======== DATASET RECORDS ========

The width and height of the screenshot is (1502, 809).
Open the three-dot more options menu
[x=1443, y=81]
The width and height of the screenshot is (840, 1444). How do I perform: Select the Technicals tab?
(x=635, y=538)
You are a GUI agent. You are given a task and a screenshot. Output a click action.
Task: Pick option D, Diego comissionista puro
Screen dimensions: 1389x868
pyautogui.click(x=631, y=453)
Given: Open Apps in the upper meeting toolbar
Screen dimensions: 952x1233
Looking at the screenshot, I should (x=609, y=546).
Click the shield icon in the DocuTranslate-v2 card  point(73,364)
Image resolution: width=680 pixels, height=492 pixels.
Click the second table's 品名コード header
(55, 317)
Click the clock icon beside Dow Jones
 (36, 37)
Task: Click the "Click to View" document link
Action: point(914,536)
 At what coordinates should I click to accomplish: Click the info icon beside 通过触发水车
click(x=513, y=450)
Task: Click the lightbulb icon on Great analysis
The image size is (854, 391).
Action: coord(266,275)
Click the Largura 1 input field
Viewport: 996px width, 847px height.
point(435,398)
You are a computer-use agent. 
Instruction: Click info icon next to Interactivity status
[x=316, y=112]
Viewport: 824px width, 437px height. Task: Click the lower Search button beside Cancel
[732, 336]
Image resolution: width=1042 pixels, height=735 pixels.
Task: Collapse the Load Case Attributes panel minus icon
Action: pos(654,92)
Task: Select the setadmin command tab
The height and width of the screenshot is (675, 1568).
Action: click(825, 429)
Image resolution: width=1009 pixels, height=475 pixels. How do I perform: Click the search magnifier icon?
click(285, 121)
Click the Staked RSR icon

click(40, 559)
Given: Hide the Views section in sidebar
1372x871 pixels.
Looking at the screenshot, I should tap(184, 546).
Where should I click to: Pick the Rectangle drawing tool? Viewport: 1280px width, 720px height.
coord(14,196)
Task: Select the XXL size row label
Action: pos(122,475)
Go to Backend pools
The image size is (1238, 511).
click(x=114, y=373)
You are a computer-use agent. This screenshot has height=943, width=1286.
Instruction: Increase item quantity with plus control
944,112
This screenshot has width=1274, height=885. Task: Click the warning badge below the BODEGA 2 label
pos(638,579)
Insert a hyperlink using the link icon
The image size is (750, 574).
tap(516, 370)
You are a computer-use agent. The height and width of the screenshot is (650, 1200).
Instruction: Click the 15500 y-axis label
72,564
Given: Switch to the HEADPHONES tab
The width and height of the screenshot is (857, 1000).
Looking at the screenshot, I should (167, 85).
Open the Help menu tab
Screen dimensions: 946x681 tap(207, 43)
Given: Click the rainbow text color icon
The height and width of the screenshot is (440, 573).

========

DIRECTIONS FOR THIS TASK. In the records, how many lines include the string "computer"? The answer is that number alone.

RESPONSE BOX. 3